Mariela Contreras, who is originally from Mexico and had been living in Houston for six years, is one of those undocumented immigrants.
Contreras is not able to get a state-issued driver's license and that makes her life complicated. That's why she would like to get a municipal ID.
"It would help me a lot," she says "especially to make me feel safer, to identify myself in paperwork, to request entering a school or a hospital."
One of the ways in which the IDs are useful is that local police departments typically accept them.
Houston doesn't currently issue municipal IDs, but Contreras, along with dozens of other people, recently attended a forum held at the Leonel Castillo Community Center to learn more about them.
The event, which was organized by Texas Organizing Project and Neighborhood Centers, included a presentation by Els de Graauw, a professor with New York's Baruch College who has done extensive research on this topic.
The possibility of City of Houston issued municipal IDs came up last year during the mayoral campaign. Now they are a priority for the local undocumented community because of a recent U.S. Supreme Court decision, which prevents the federal government from implementing its deferred action programs, known as DACA (specifically its expanded version) and DAPA.
Mary Moreno, communications director of Texas Organizing Project, one of the groups that put together the forum, notes that municipal IDs have become "more urgent" because people had that hope of getting DAPA and DACA.
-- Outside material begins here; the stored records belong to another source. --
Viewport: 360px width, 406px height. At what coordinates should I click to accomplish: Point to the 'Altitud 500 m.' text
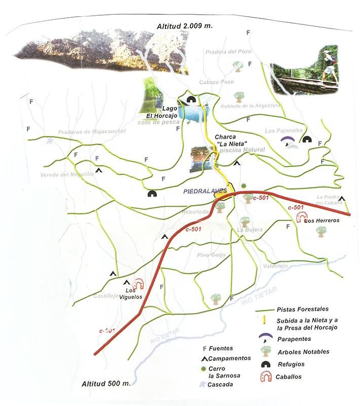click(x=106, y=383)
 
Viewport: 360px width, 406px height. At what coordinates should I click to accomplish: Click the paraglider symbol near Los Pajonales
click(x=287, y=140)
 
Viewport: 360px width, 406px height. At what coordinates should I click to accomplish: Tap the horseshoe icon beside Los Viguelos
click(x=138, y=284)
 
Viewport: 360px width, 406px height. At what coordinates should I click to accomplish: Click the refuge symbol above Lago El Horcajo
click(x=192, y=100)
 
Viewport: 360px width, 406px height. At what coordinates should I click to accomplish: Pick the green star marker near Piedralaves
click(x=244, y=186)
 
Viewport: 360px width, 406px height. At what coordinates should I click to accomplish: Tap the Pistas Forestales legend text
click(x=303, y=309)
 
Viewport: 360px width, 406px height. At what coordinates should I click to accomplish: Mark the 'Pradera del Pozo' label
click(x=229, y=51)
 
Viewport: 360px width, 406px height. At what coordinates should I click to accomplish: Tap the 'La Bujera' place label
click(x=250, y=230)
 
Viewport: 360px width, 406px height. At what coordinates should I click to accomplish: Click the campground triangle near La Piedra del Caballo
click(x=342, y=199)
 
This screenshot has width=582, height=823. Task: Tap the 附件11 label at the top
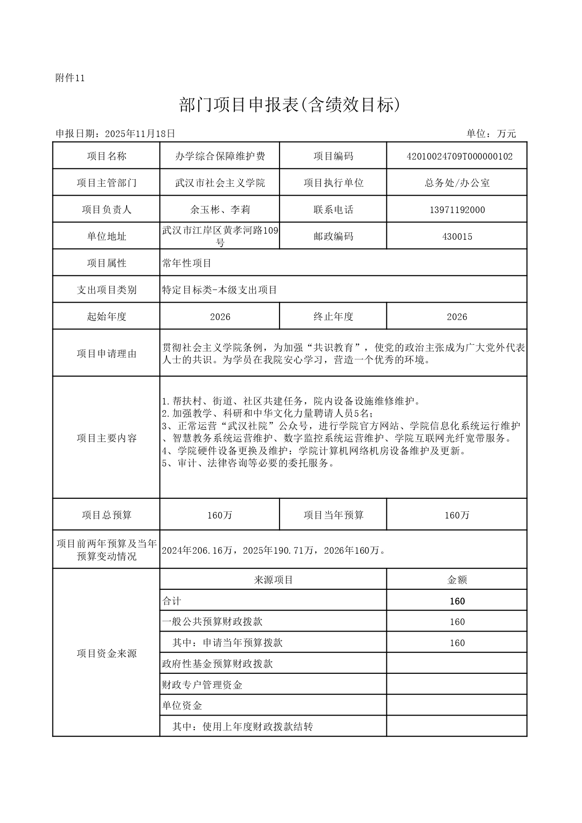[70, 78]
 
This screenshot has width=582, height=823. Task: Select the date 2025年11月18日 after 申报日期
[140, 134]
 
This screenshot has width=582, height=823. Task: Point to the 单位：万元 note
[491, 134]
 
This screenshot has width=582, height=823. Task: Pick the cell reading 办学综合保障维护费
[220, 156]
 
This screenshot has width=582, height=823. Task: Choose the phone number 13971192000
[457, 210]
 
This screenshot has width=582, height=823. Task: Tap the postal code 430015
[457, 236]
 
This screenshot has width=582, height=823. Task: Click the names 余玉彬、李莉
[220, 210]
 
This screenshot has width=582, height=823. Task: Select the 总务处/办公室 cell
[457, 183]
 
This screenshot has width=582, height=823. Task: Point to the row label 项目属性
[106, 263]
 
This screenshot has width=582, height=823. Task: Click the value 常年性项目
[187, 263]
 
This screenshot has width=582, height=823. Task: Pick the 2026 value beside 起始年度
[220, 317]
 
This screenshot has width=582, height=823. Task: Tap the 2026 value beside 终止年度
[457, 317]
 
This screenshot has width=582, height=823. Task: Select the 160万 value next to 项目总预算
[220, 515]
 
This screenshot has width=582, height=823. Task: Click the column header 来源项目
[273, 580]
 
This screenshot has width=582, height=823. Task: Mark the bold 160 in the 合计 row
[457, 601]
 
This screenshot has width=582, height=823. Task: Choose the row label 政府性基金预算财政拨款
[217, 664]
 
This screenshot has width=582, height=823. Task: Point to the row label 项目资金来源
[106, 654]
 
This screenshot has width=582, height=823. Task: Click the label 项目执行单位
[333, 183]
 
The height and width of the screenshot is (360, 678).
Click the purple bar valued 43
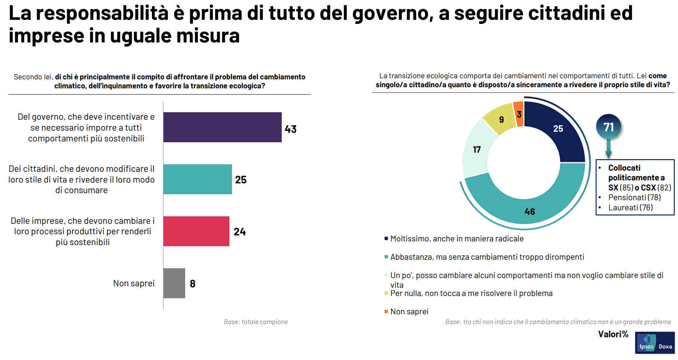[x=222, y=127]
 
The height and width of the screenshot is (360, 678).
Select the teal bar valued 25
[x=198, y=179]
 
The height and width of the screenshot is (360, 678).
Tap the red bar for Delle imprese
[x=196, y=231]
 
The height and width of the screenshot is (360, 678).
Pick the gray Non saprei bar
[x=174, y=283]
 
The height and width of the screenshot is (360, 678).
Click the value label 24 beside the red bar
[x=240, y=232]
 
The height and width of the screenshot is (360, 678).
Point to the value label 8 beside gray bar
[x=193, y=284]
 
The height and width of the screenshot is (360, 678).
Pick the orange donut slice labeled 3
[x=519, y=114]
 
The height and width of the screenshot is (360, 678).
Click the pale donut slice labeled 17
[x=476, y=150]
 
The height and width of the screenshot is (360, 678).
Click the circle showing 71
[x=608, y=127]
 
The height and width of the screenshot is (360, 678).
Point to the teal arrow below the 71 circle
[x=608, y=149]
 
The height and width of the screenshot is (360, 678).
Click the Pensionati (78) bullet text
[x=634, y=197]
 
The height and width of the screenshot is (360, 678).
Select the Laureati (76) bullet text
[x=630, y=207]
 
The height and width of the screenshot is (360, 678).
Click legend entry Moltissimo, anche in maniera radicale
[x=456, y=239]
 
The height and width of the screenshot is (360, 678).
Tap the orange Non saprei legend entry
[x=409, y=311]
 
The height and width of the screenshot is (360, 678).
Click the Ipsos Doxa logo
[x=654, y=343]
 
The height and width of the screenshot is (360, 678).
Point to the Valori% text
[x=613, y=334]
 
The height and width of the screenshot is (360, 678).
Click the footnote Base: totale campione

"There were hundreds of thousands of Houstonians who were waiting for that and that would have given them everything they needed, they wouldn’t have needed city-issued ID," adds Moreno.
However, undocumented immigrants aren't the only ones interested.
Experts say homeless persons, seniors, recently released inmates and members of the LGBT community could use municipal IDs too.
Gwendolyn Gwynn, a 66-year-old transgender woman who has had her share of complications, says that's her case.
"You have to literally jump through hoops to get a name and a gender change and I pull out my old ID with a handle bar moustache and my first name that says Michael and people look at me like I’m weird, I mean, where did I get this at?" explained Gwynn, who also attended.
Currently, several American cities issue municipal IDs, including New York, Newark and San Francisco.